# Work task:
In the records that follow, skip the pictures and print everything else exactly.
━━ Information shown ━━
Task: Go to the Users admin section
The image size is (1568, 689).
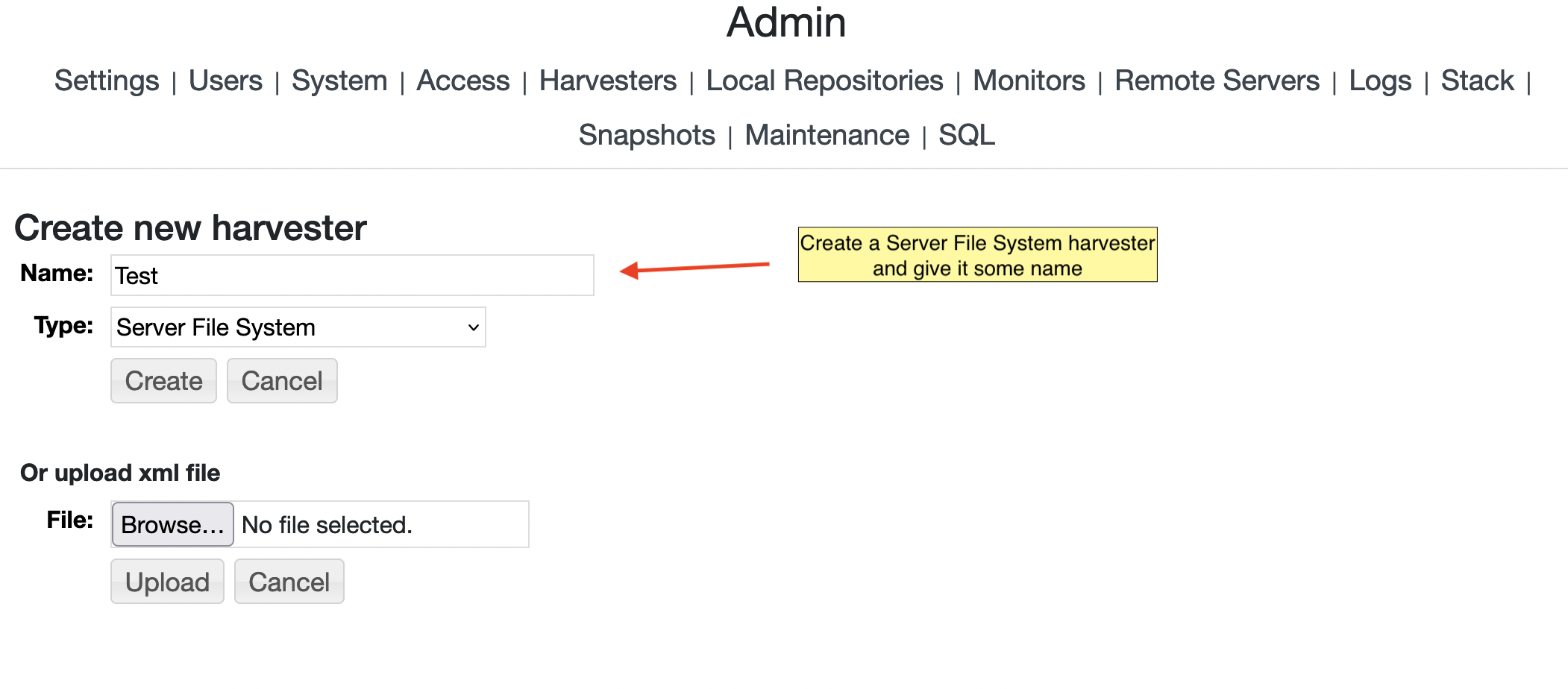Action: pos(225,81)
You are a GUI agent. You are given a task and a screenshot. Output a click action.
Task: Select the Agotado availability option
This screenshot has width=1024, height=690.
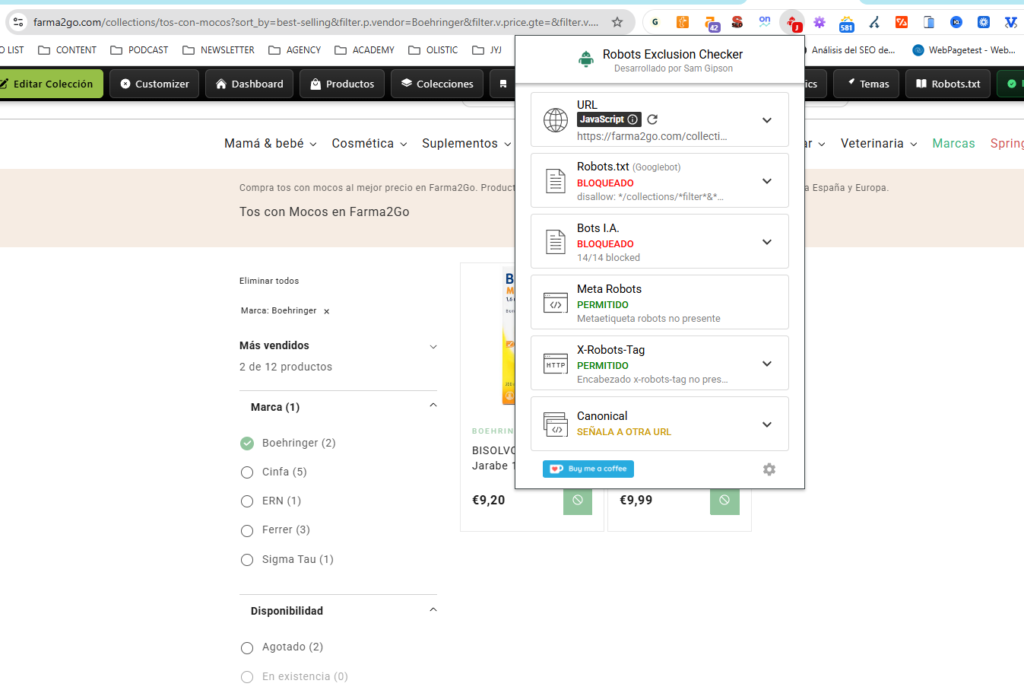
━━━
# Answer section:
Task: Go to the Users admin section
The image size is (1568, 689).
Action: pos(225,81)
You are a GUI agent. You are given a task and a screenshot. Output a click action.
Task: Select the Agotado availability option
This screenshot has width=1024, height=690.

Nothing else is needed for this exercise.